▶ [Excerpt]
* START *
So I'm about to make an offer on my first deal and I'm very excited. I asked a friend of mine who is a realtor in my market to assist me, or to refer me to someone who would handle a deal of this smaller size (it's currently priced at $48k, and my friend typically sells $300k+ homes). He was more than willing to help me out himself, and about a week ago we got to work.

I have to confess that I either had a serious misunderstanding about the role of a realtor, or else the size of the deal is making my friend not put much effort into this. To start with, I told my friend what I was looking for:

A condo or single family home that needed cosmetic work but was otherwise solid and in a decent neighborhood. Monthly rent at least 1% of purchase price. I also gave him my budget.

I guess what I was anticipating was that the realtor would assist me in combing through listings to find solid possibilities. Instead, he signed me up for his listing service and told me to let him know when I found something I liked and we would tour it. When we did tour properties, he had no insights on them whatsoever. As an example, we were viewing a condo in a very upscale part of the city, but the condo community itself was very low price. I asked him why these condos would be so inexpensive compared to everything else for miles around, and his response was "Well, it could be because of a lot of things....like square feet." These condos were almost 1300 sq ft, which is larger than almost all of the other condos in the area. 

So as far as locating properties, I felt like I could've just done fine on my own looking at listings through redfin or realtor.com and setting up showings. He wasn't helping me search and couldn't tell me anything useful about what I was seeing.
* END *
▶ [Extracted records]
* START *
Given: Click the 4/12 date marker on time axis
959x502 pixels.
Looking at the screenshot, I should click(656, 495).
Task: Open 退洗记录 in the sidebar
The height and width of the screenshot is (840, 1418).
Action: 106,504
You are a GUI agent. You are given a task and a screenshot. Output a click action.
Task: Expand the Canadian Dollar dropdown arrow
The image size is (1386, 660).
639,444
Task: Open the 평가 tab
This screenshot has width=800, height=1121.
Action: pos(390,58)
* END *
* START *
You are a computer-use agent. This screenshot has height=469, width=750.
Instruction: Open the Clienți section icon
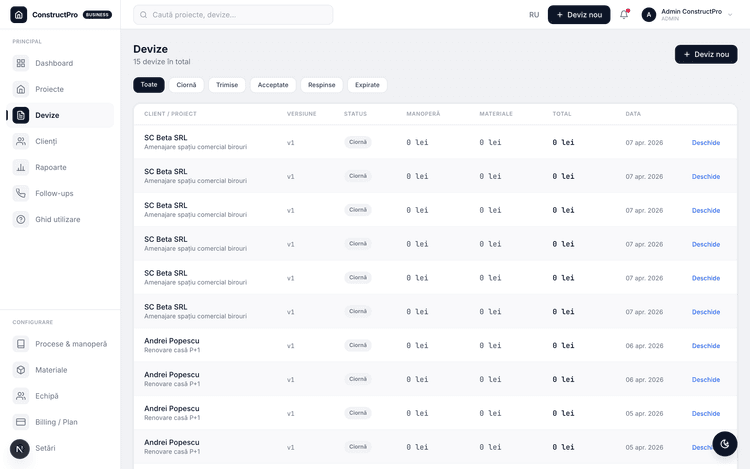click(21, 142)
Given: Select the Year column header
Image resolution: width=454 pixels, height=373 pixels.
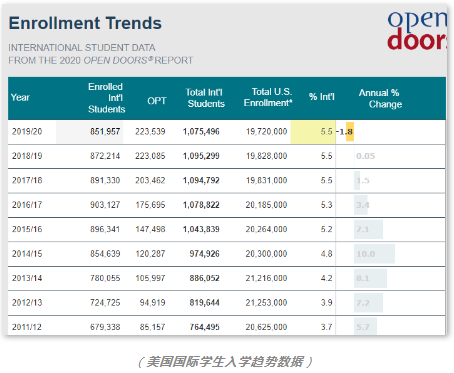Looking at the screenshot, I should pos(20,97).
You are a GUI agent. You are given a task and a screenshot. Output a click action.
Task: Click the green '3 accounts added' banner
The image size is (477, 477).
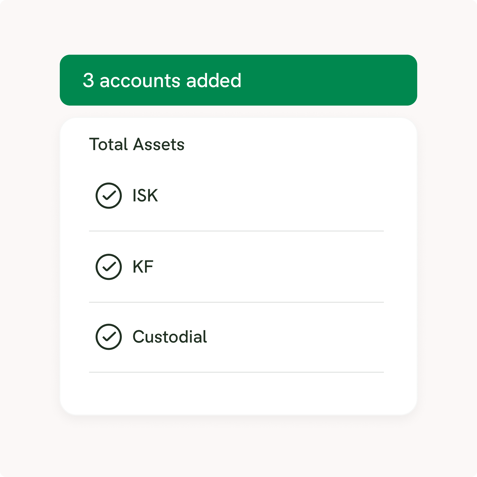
* END *
* START *
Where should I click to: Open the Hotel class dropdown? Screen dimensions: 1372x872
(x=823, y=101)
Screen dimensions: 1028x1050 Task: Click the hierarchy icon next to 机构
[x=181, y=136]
* END *
▶ [Work to do] Continue the account of working with a realtor friend on a first property deal, starting after its last sentence.

▶ [Result below]
Now we are about to make an offer. I've gone over my numbers with my friend on why I like the deal, and exactly what I would like to get it for. In the same email, I asked how we should determine what our first offer will be. His only response was a single sentence, "We determine the initial offer based on where we want to end up while leaving room for some negotiation."

Well, thank you for that definition of negotiation. Again, I could have reached that conclusion totally on my own. Is where I want to end up reasonable? How do we determine how much room to leave for negotiation? What are strategies for feeling out the other side to see how desperate they are to sell? These were questions that I had hoped someone with decades of experience in this real estate market could provide me insights to.

Am I just expecting too much from my realtor? I certainly don't expect him to do all the work. I've crunched my own numbers, determined my own budget, and determined very particular criteria for what I'm looking for. I expected to comb through the listings, and expected both of us to come to the table with some options. I expected that based on his experience and my criteria, we could put our heads together and find the right option. I expected that based on my budget and his negotiating experience, we would determine the correct price to buy it and the right negotiating strategy. Instead, I feel like he's just a gatekeeper of sorts: just an extra official step I need to go through to close the deal without bringing anything really concrete to the table.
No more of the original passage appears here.